# iMAC G5 monitor problems



## tooter (Dec 26, 2008)

I have a iMAC G5 and the monitor has squares all over the entire monitor but you can still see the icons but they are light and behind the squares which seem to change in color. The computer works but you can hardly see the icons to do anything. Can't read any of the words.  Attached are pictures of the monitor.  Thank you for your help.


----------



## nixgeek (Dec 26, 2008)

You might want to view the information on this thread, along with the links included in it.

http://macosx.com/forums/mac-os-x-s...4800-occasional-boot-up-issue-g5-powerpc.html

Good luck.


----------



## curtthree (May 8, 2009)

I have the same problem! Anyone know the answer?


----------



## nixgeek (May 8, 2009)

curtthree said:


> I have the same problem! Anyone know the answer?

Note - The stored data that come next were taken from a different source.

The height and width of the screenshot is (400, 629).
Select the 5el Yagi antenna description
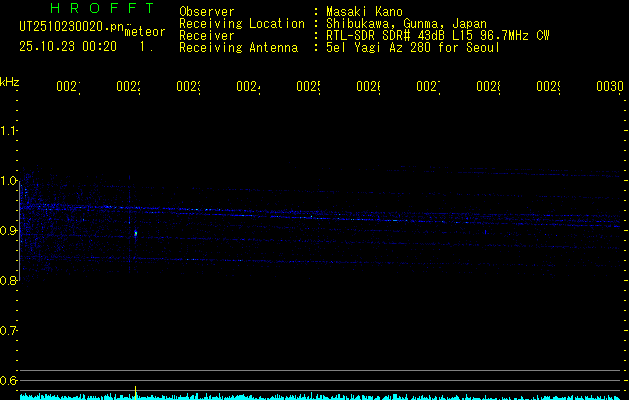pos(412,47)
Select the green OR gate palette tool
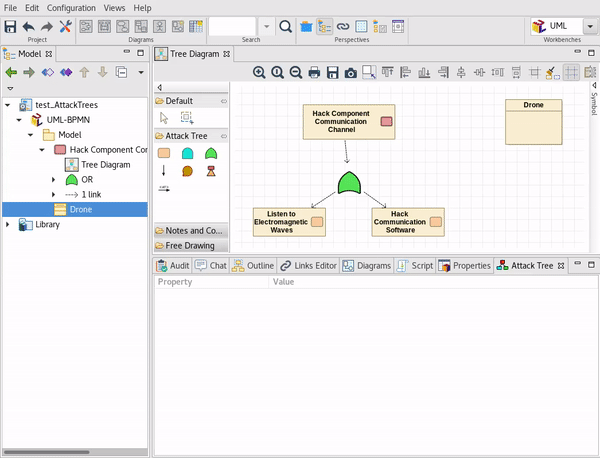600x458 pixels. 211,153
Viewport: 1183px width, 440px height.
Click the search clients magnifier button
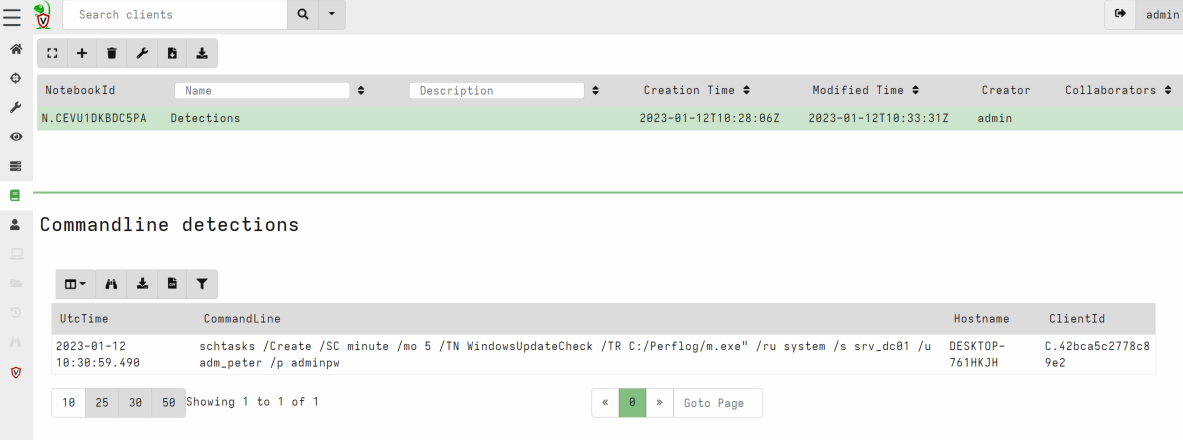[301, 15]
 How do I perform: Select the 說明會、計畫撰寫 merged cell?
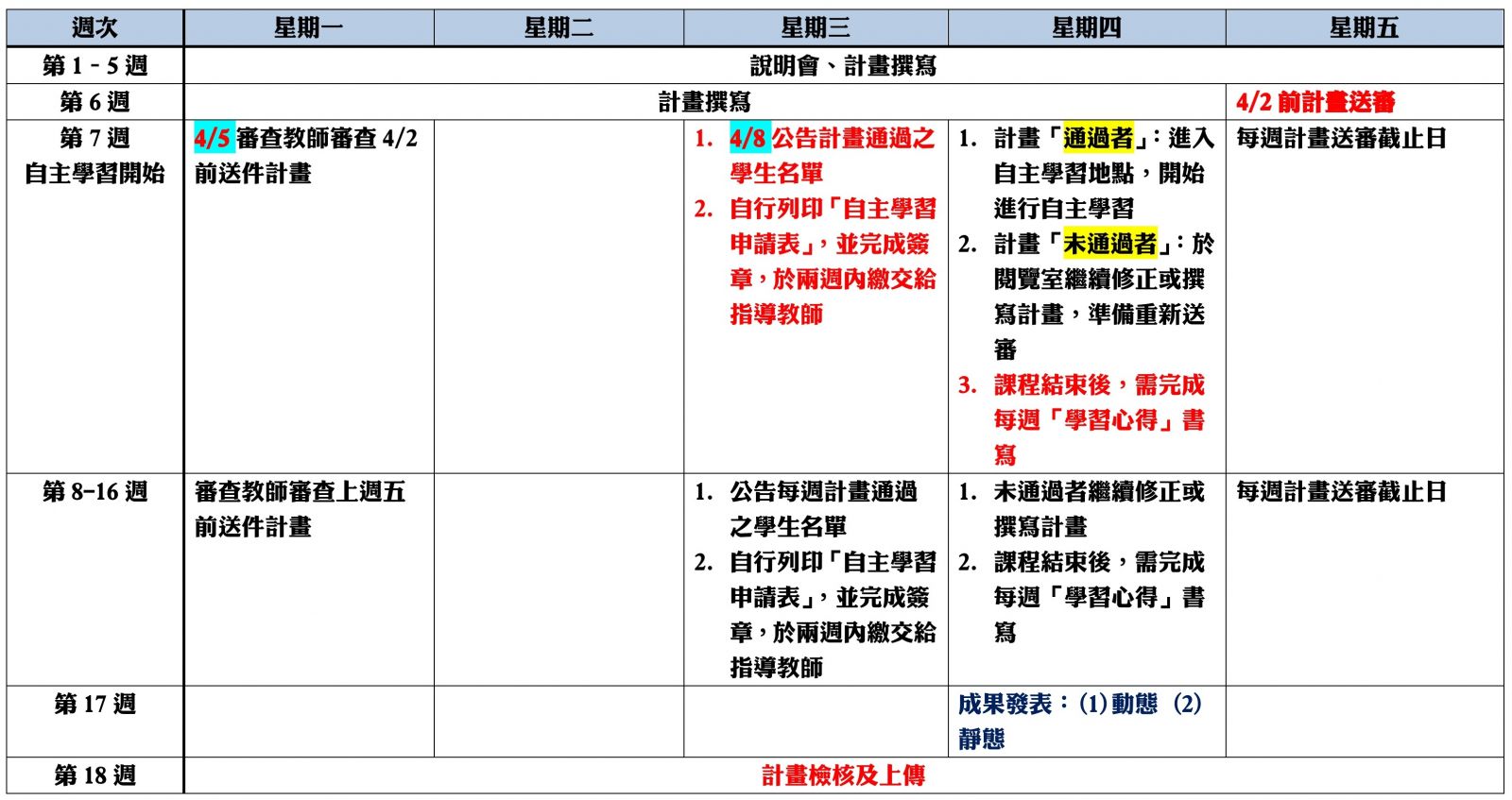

Did you follow the link I provided above your post?


----------



## curtthree (May 8, 2009)

What I deduced from that link was take the computer to Apple. Is that right? or is their something I can try?


----------



## Giaguara (May 8, 2009)

Run Apple Hardware Test (FAQ section has howto). Looped, overnight.
Remove any added RAM.


----------



## nixgeek (May 8, 2009)

Other than replacing the faulty capacitors yourself and finding the right ones, that's about it.  You can try and find the parts online, but it's best to go the Apple route first and see if they will still honor the replacement.

Oh, and what Gia said...


----------



## jmac59 (Dec 11, 2009)

My imac g5 20" has the same problem. There must be a common component that causes this. Hasanyone found a solution yet?


----------



## g/re/p (Dec 11, 2009)

jmac59 said:


> My imac g5 20" has the same problem. There must be a common component that causes this. Hasanyone found a solution yet?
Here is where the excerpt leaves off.